These insights help prioritize cleaning tasks and shape our storytelling strategy. We'll focus on handling missingness (especially runtimes and revenues), converting key fields to numeric types, and isolating outliers before diving into visual storytelling.

## DATA WRANGLING

To prepare the datasets for analysis, we perform a series of data cleaning and transformation steps across all sources:

### Universal Cleaning Tasks
- **Convert currency strings to numeric** in all budget and gross-related columns (e.g production_budget, domestic_gross, foreign_gross, etc.).
- **Handle missing values**, particularly in:
  - foreign_gross (Gross Revenue dataset)
  - box_office and review fields (Rotten Tomatoes dataset)
  - runtime_minutes and genres (IMDB)
- **Drop duplicate entries**:
  - TMDB Movies: 1,020 duplicates

### Dataset-Specific Wrangling

#### Dates & Titles
- **Standardize movie titles and release dates** across all datasets to improve matchability.
- Parse and convert date fields (e.g release_date, year, start_year) into consistent datetime formats.

#### IMDB Tables
- **Convert outliers and handle anomalies**:
  - Address unrealistic values in runtime_minutes (e.g 51,420 minutes)
- **Parse and standardize genre strings** from pipe-delimited format to lists or categories for analysis.
- Ensure movie_id is consistently typed (object/string) across movie_basics and movie_ratings before merging.

### HANDLING NULL VALUES
#### 1. GROSS DATASET

In [None]:
null_counts = gross_df.isna().sum()
null_percentages = (null_counts / len(gross_df)) * 100

print("Missing Values Overview:\n")

DATA.
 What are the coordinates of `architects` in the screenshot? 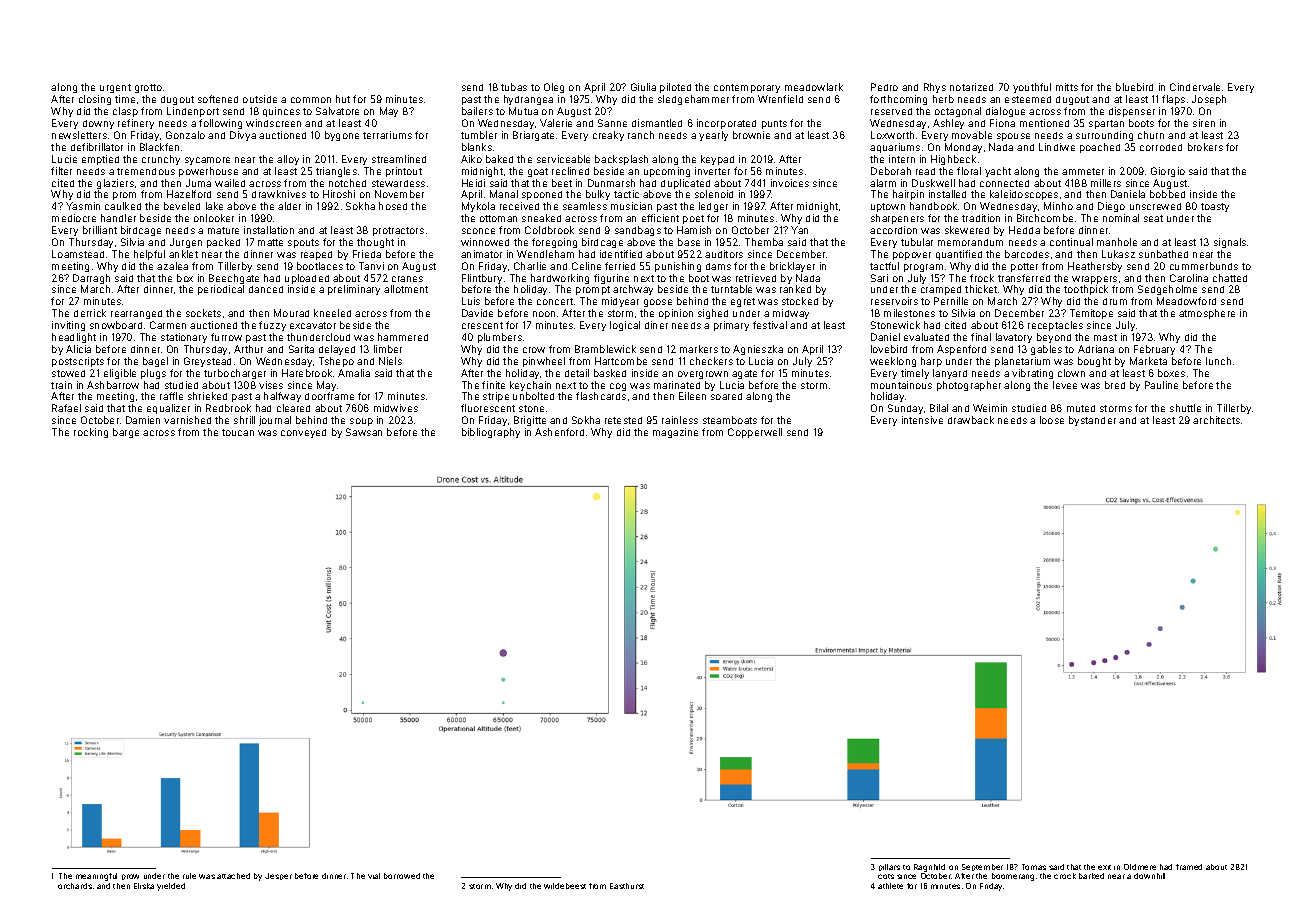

DIRECTIVE A.
Answer these from the movie data wrangling notes:
(i) How many duplicate entries are reported for TMDB Movies?
(ii) What example of an unrealistic runtime_minutes value is given?
(iii) From what format are the IMDB genre strings to be parsed?
DIRECTIVE B.
Carry the movie data wrangling notes forward from their last line.
None of the data is needed here.

EXERCISE RESULT A.
(i) 1,020
(ii) 51,420 minutes
(iii) Pipe-delimited format

EXERCISE RESULT B.
print(pd.concat([null_counts.rename("Null Count"), null_percentages.round(2).rename("Null Percentage (%)")], axis = 1))

#### 'studio' Column

In [None]:
# Get rows with nulls
gross_df.loc[gross_df['studio'].isna()]

In [None]:
# Impute nulls in studio column
gross_df.loc[gross_df['title'] == 'Plot for Peace', 'studio'] = 'Trinity Films'
gross_df.loc[gross_df['title'] == 'Fireflies in the Garden', 'studio'] = 'Senator Entertainmet Inc.'
gross_df.loc[gross_df['title'] == 'Keith Lemon: The Film', 'studio'] = 'Lionsgate'
gross_df.loc[gross_df['title'] == 'Secret Superstar', 'studio'] = 'Zee Studios'
gross_df.loc[gross_df['title'] == 'Outside the Law (Hors-la-loi)', 'studio'] = 'StudioCanal'

# Preview changes
print("Null values after imputation:", gross_df['studio'].isna().sum())

#### 'domestic_gross' Column

In [None]:
# Get rows with nulls
gross_df.loc[gross_df['domestic_gross'].isna()].head()

In [None]:
median_gross = gross_df['domestic_gross'].median()
gross_df['domestic_gross'] = gross_df['domestic_gross'].fillna(median_gross)

print("Null Values after imputation:", gross_df['domestic_gross'].isna().sum())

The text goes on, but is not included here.